COIN’s performance at Paradise Rock Club worth every penny

COIN’s performance at Paradise Rock Club worth every penny

 

Written by Alexa Portigal

Paradise Rock Club was jam packed the night of Feb. 13, with audience members both young and old trying to push their way to the stage to catch a glimpse of COIN, or at least frontman Chase Lawrence.

Lawrence, who sings lead vocals, was joined by backup vocalist Joe Memmel, bass guitarist Zachary Dyke and drummer Ryan Winnen, as they immediately hit the stage with a bang, rocking out to their 2018 hit song, “Growing Pains.”

This Indie-pop/rock band was formed in Nashville, but country music is the furthest thing from their sound. Their effortlessly messy style and boyish good looks commanded the room, exuding confidence as they played like no one was watching.

“Here we are trying our best in Boston, Massachusetts,” Lawrence shouted after playing “Run,” a throwback song featured on their 2015 album.

Amidst the drums and electric guitars on stage, the focal point was the use of a synthesizer, standing by Lawrence’s side the entirety of the concert.

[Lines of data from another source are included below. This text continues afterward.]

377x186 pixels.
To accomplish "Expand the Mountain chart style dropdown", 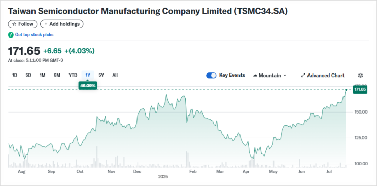I will coord(270,76).
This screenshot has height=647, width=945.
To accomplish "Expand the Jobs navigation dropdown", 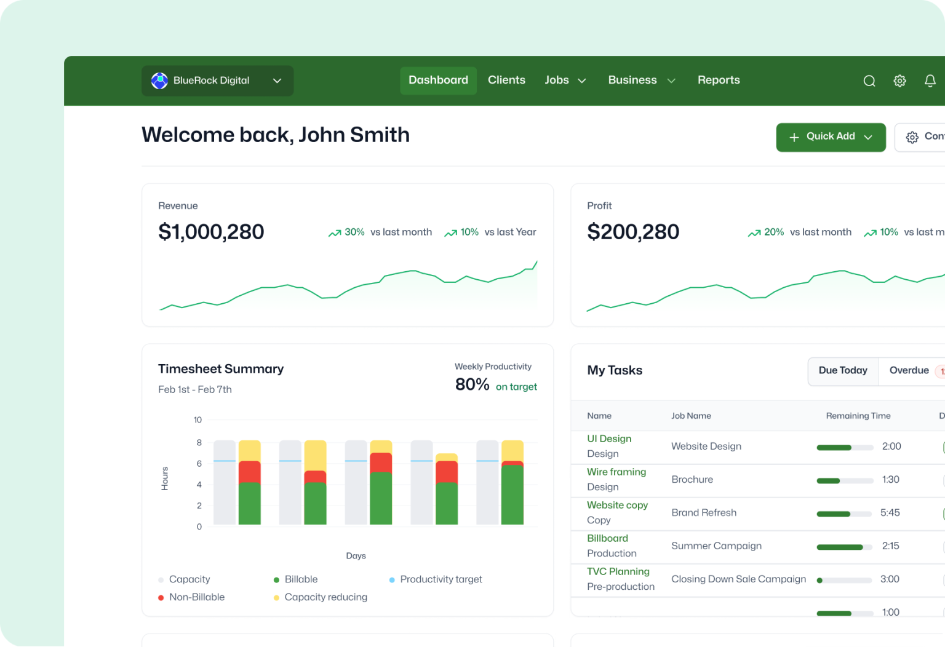I will coord(565,80).
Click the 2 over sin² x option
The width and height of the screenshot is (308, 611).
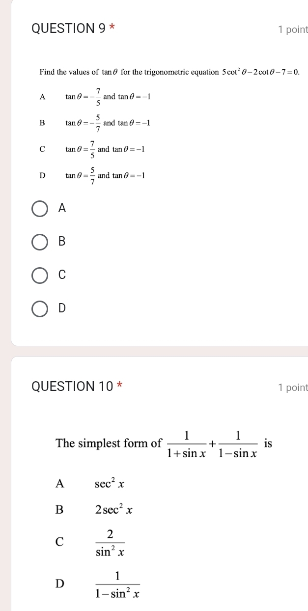[x=110, y=542]
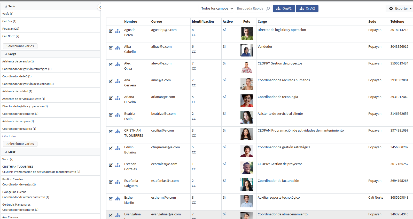Click the quick search magnifier icon
This screenshot has width=413, height=219.
[268, 9]
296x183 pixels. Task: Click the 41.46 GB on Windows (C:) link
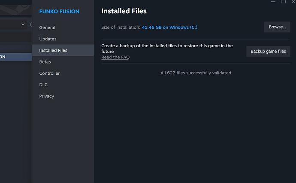pos(169,27)
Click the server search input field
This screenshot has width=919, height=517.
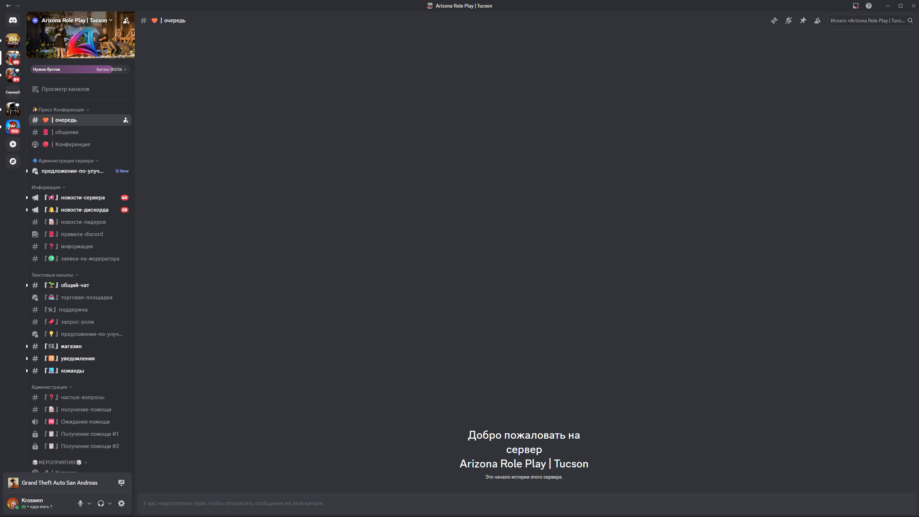867,20
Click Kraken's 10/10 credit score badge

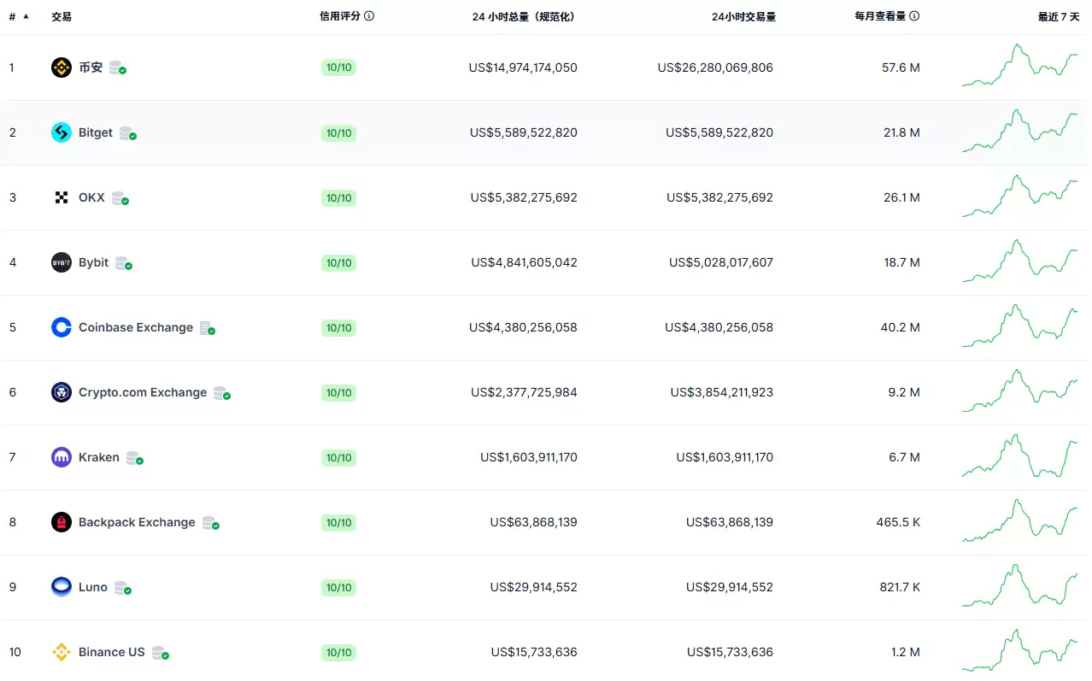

It elevated the vocals of the band, as well as created beats and looped sounds together that helped the show transition from one song to the next.

Although they weren’t very talkative on stage, they didn’t need words to connect to the audience. Their high energy spoke to the crowd and made fans feel more connected to the music. Lawrence never kept his feet on the ground for long, bouncing and head-banging around the stage as if it were a heavy metal concert. He climbed on box speakers, grabbed fans’ posters, and furiously whipped his hair around while playing song after song.

Ombré hues and interspersed video clips projected behind the band, tastefully and not over-stimulating the audience. Every graphic fit with its prospective song, never retracting from the band’s performance. Rainbow lights flashed during “Time Machine,” while elementary school yearbook photos appeared during “Growing Pains.”

Moments of vulnerability and gratitude shone throughout the night. The band stopped playing in the middle of “I Would,” to express nostalgia for their musical journey. And before playing “Views,” which Lawrence said was a song about love, they took a moment to thank the crowd.

“We’ve been gone from Boston for eight months, so thanks for remembering us.”

The Aces, a four-women alternative rock band from Utah, opened for COIN and shone just as brightly. Cristal Ramirez, vocalist and guitar player, moved about the stage dancing and hair-flipping, her energy infectious. The song “Volcanic Love” was a huge hit among the crowd, with epic guitar riffs and powerful belting was met with clapping and dancing from the audience, even when testing out new material on the audience, a preview to their April 6 record.